» **Work to complete**
Restate the lines word for word, from the first line of the records through the line containing "Task: Open Configure Form link". Leave out the pictures and anything after that line.

Stored dataset items
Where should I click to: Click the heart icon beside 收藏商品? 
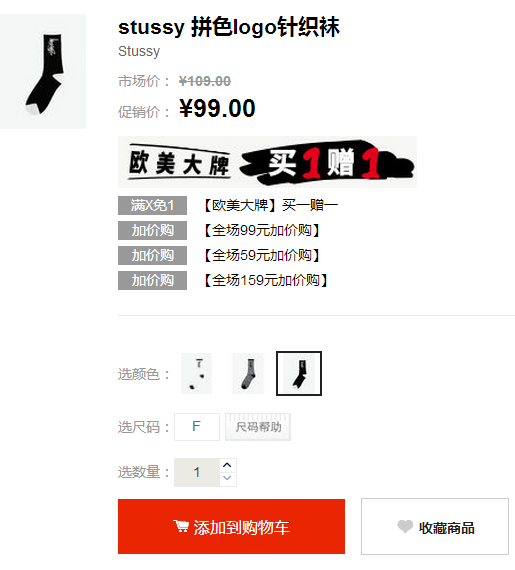pyautogui.click(x=405, y=526)
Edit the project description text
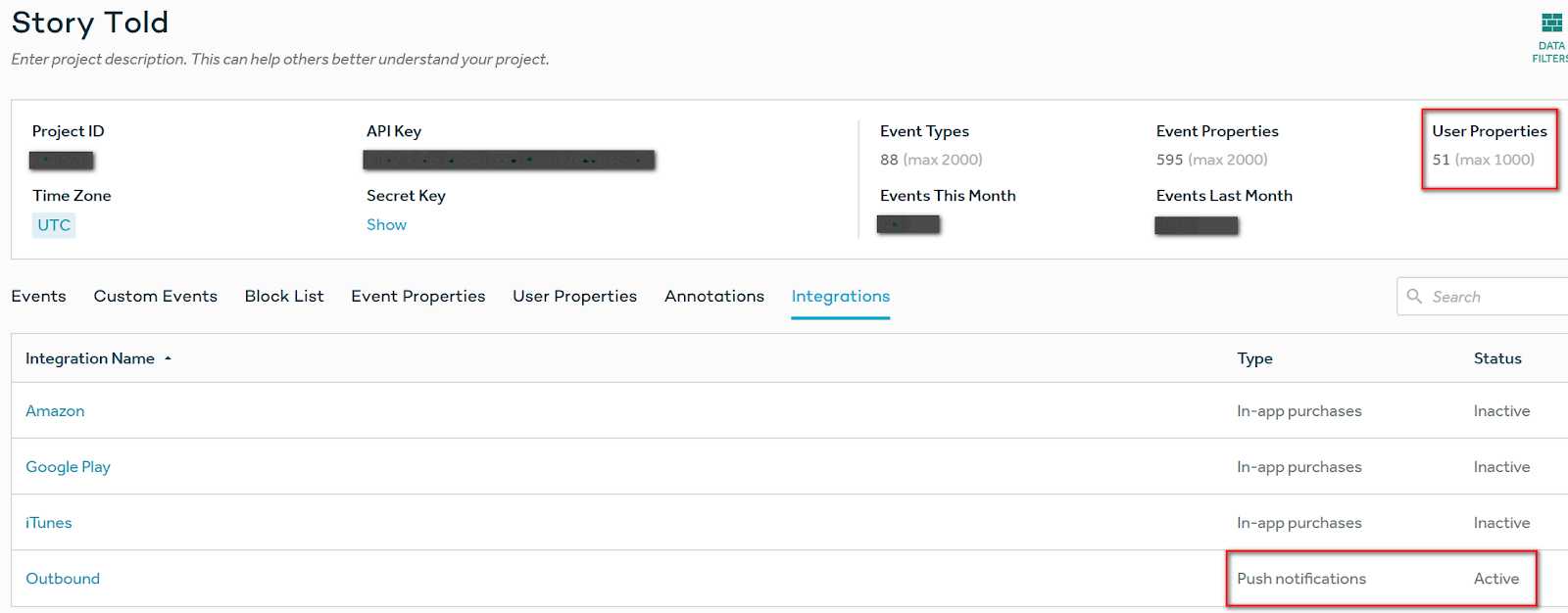 (x=279, y=60)
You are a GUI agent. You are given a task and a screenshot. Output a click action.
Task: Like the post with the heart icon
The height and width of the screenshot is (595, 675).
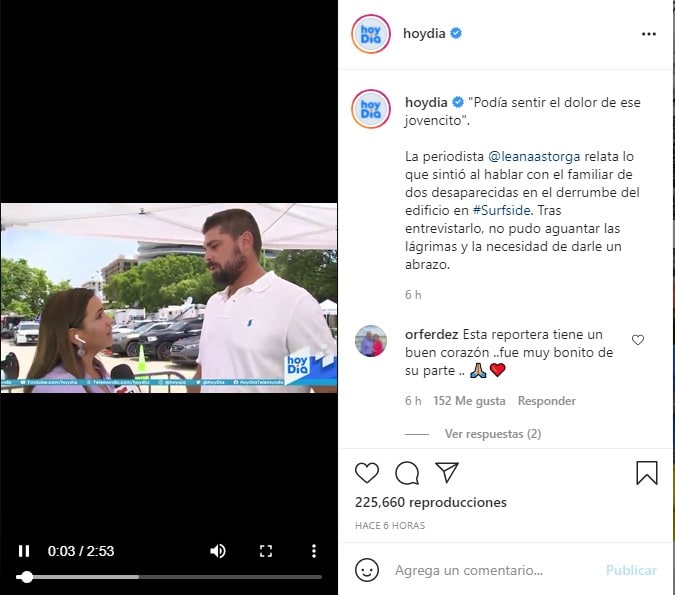pos(367,473)
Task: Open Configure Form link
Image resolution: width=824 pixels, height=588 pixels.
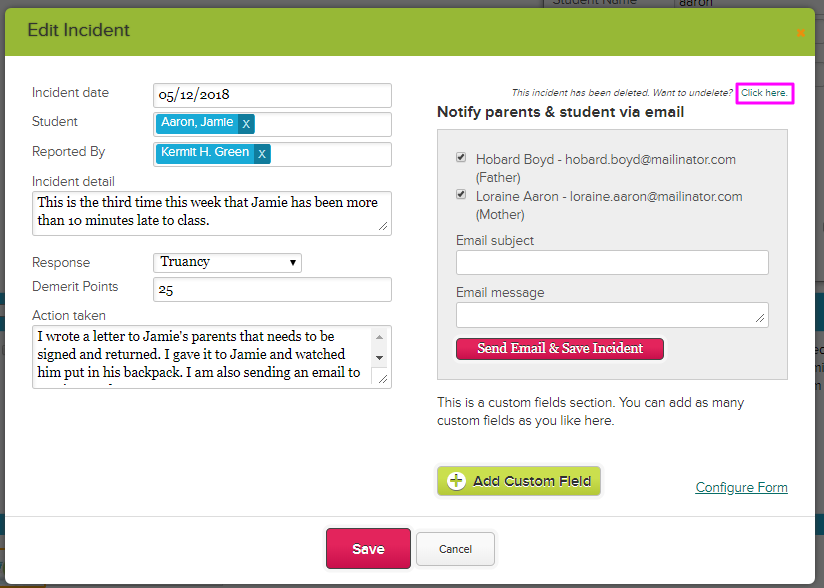Action: click(741, 487)
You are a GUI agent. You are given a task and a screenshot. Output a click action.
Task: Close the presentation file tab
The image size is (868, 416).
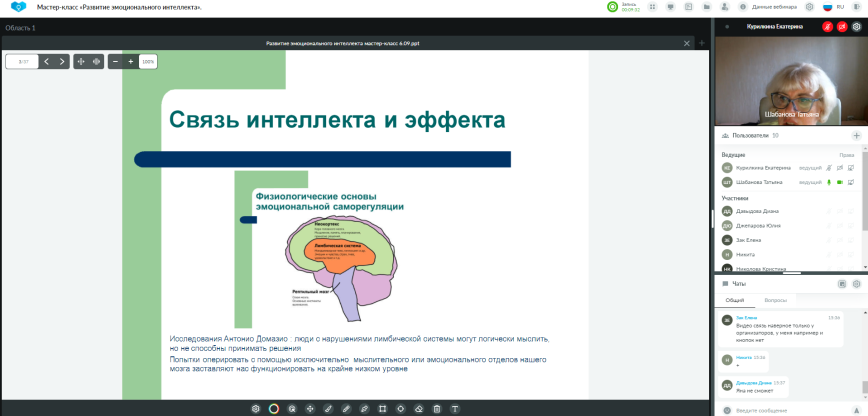point(686,44)
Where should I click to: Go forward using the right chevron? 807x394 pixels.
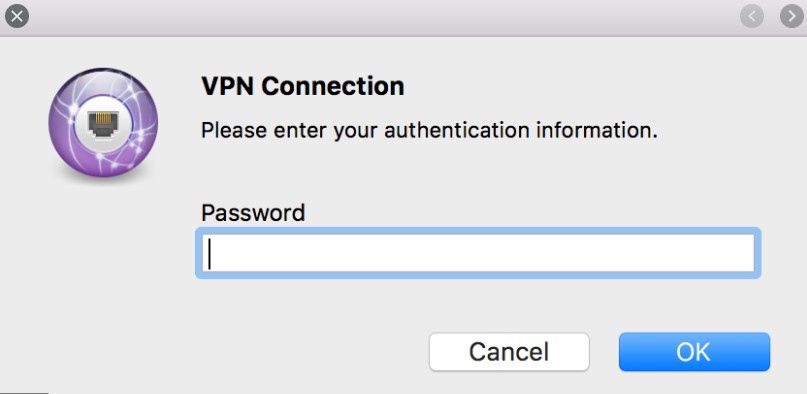click(x=792, y=16)
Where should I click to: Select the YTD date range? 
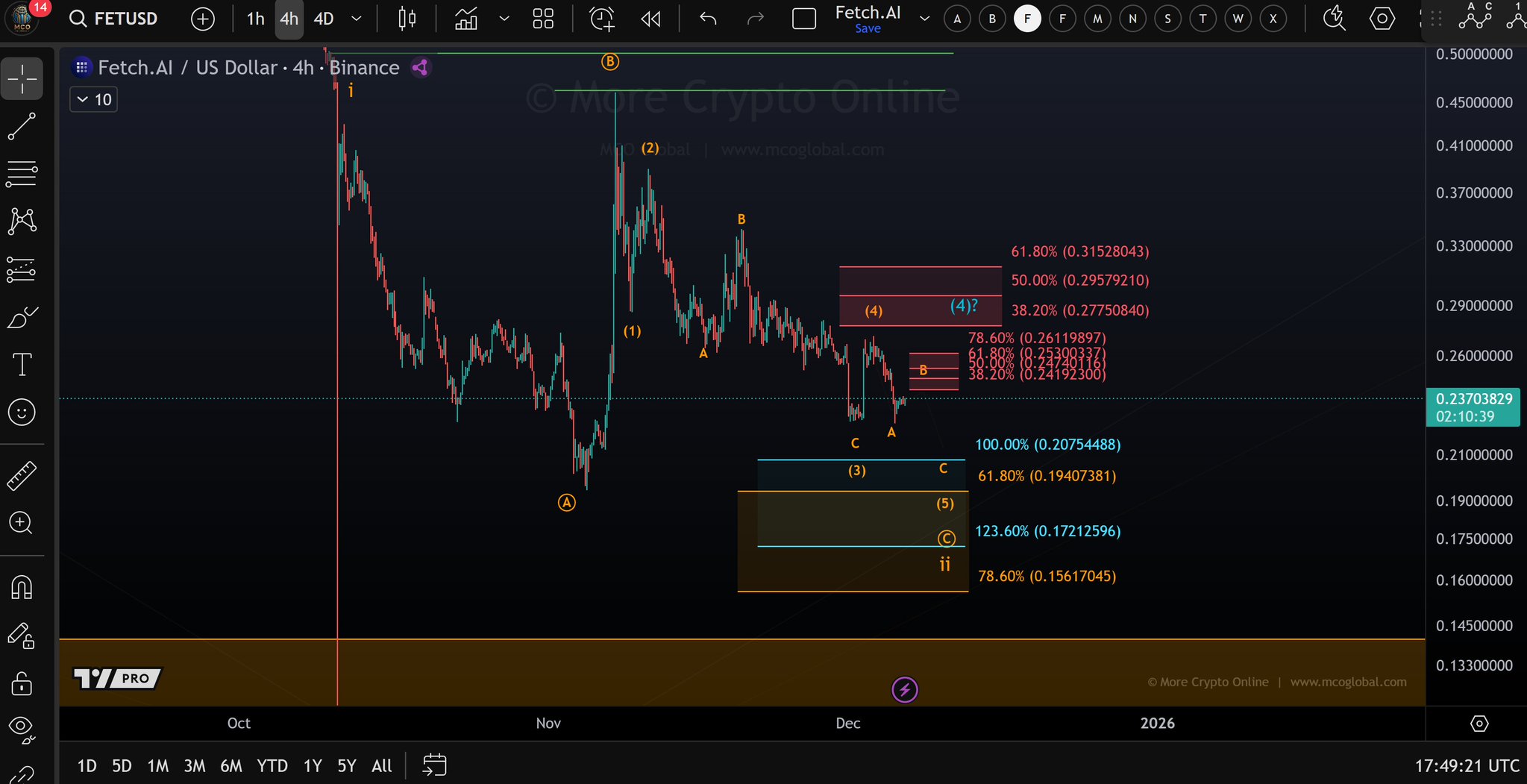pyautogui.click(x=272, y=765)
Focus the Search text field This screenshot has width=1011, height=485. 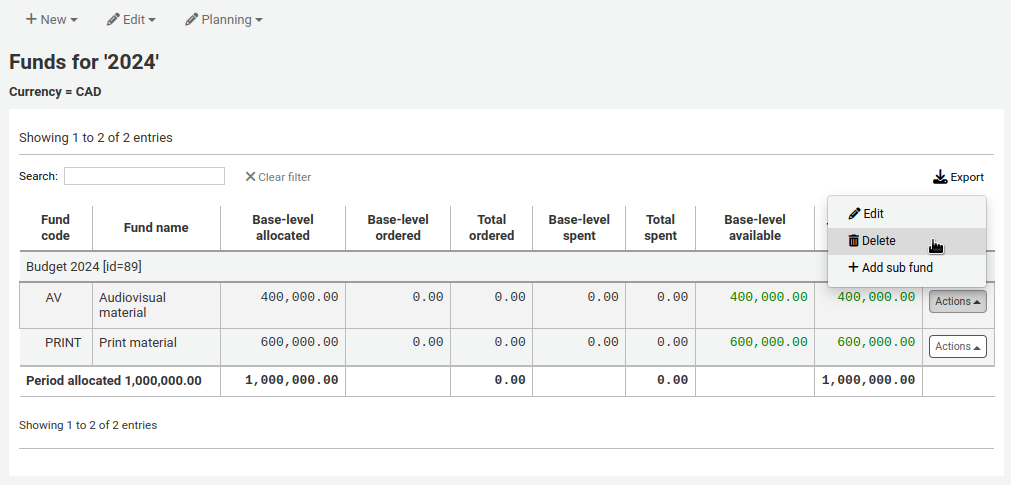144,176
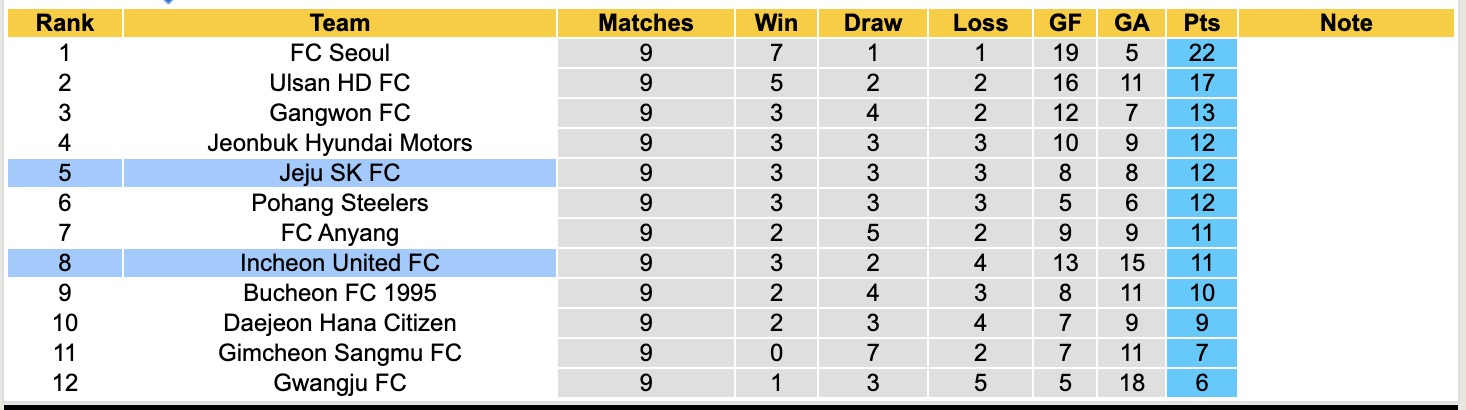Click the GF column header
The height and width of the screenshot is (410, 1466).
(x=1065, y=23)
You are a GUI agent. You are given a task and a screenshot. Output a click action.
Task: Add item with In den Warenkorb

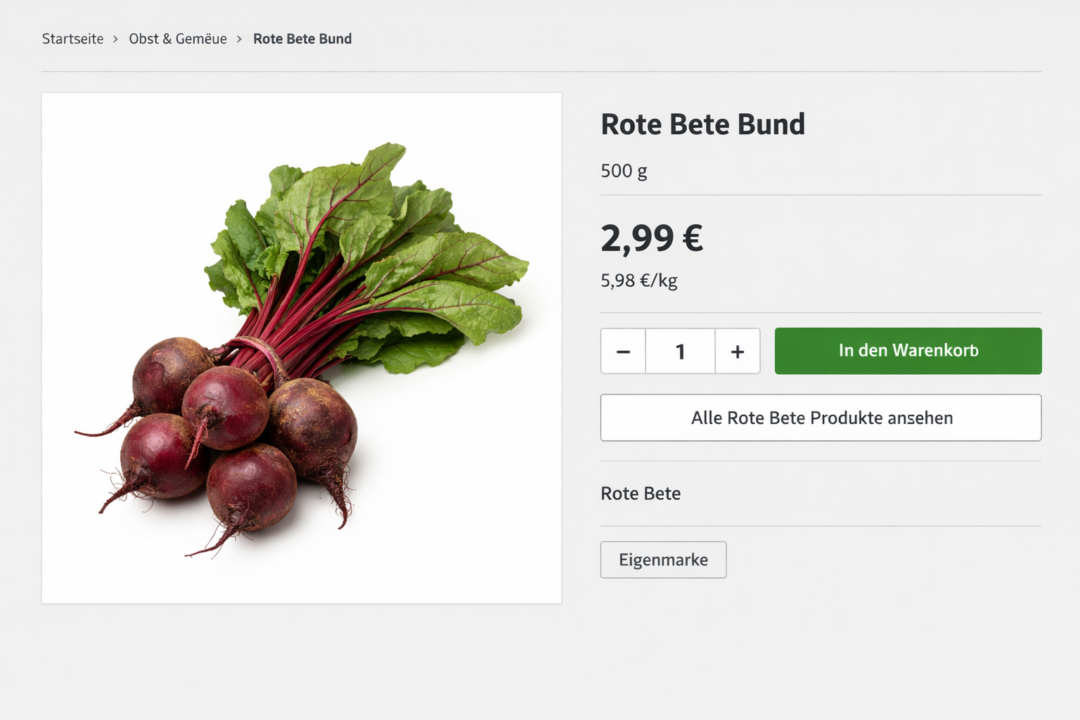[908, 351]
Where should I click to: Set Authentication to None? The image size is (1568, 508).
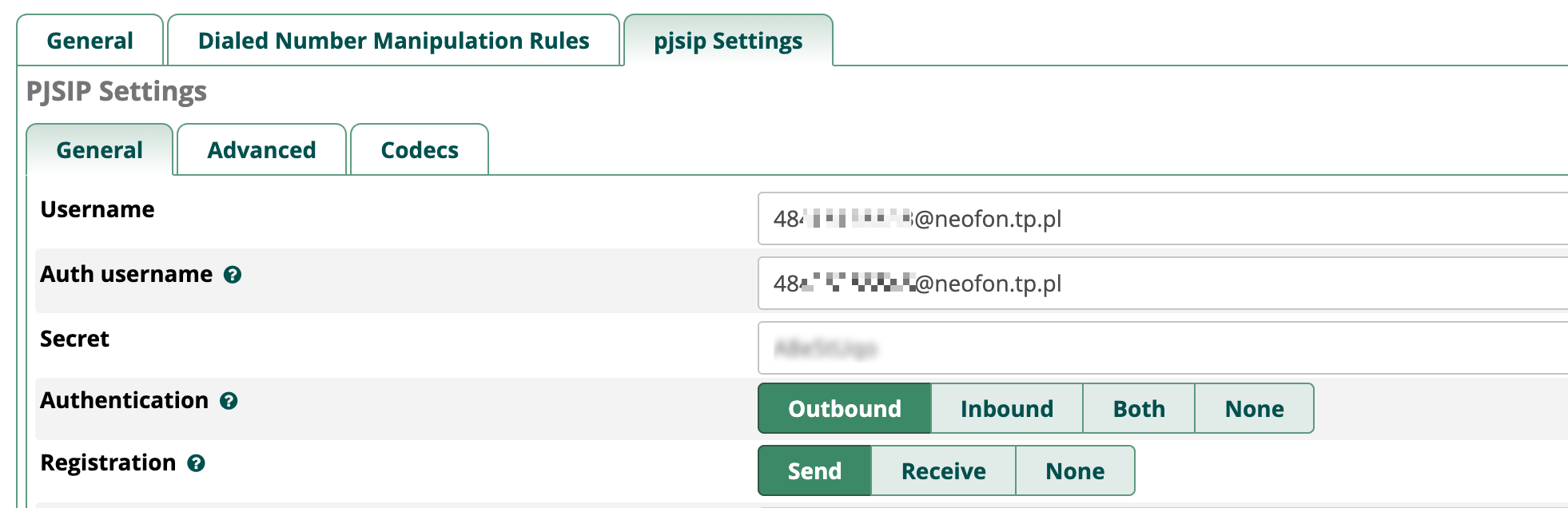(x=1253, y=408)
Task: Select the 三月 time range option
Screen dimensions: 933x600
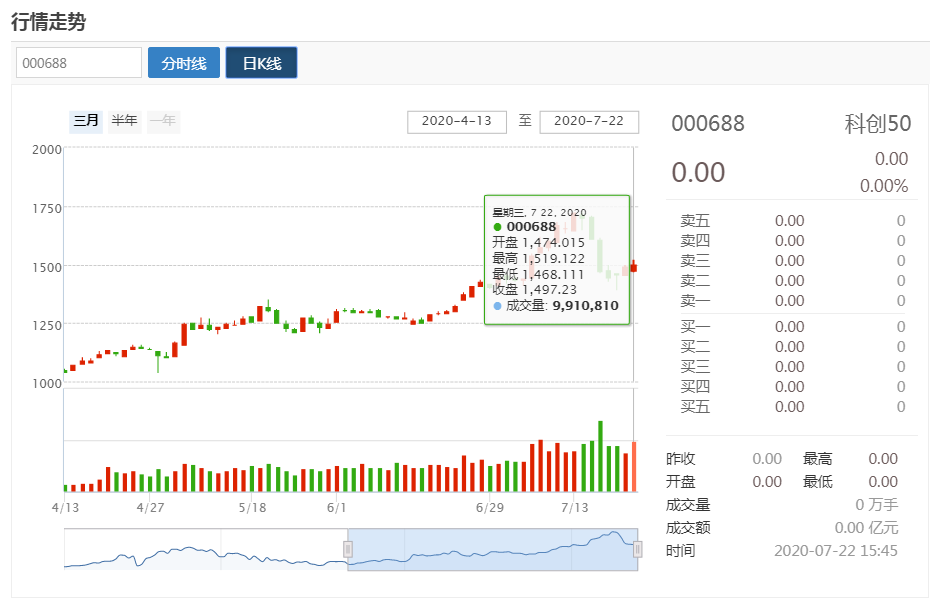Action: pyautogui.click(x=86, y=121)
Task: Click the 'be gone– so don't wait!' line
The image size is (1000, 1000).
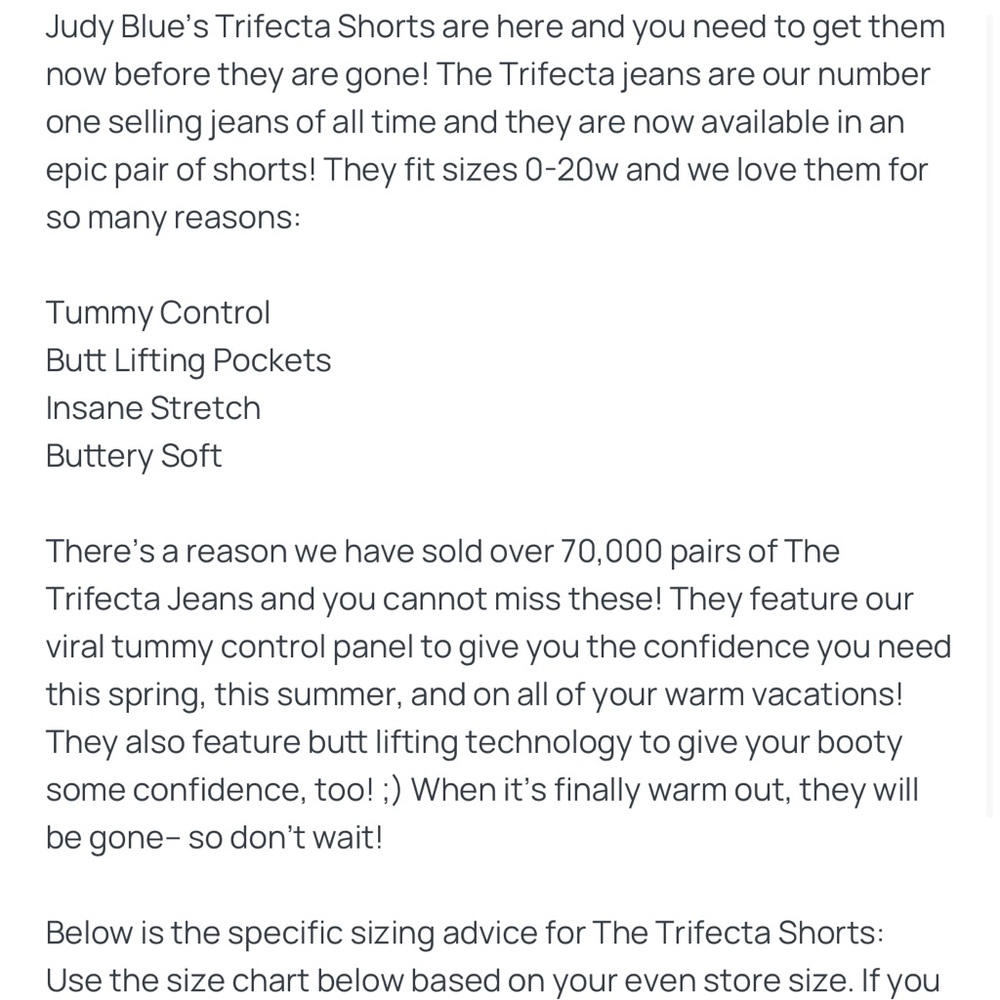Action: [x=214, y=837]
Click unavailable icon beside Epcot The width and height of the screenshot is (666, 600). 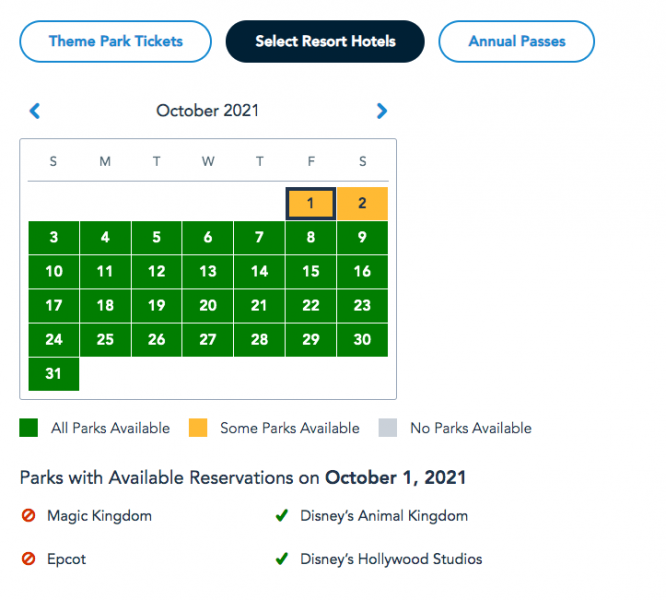pyautogui.click(x=28, y=559)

» **Output of the exercise**
Where should I click to: Click the heart icon beside 收藏商品? 
pyautogui.click(x=405, y=526)
Edit the project description text
 (x=279, y=60)
You are a GUI agent. You are given a task and a screenshot. Output a click action.
Task: Like the post with the heart icon
The height and width of the screenshot is (595, 675).
pos(367,473)
Task: Open Configure Form link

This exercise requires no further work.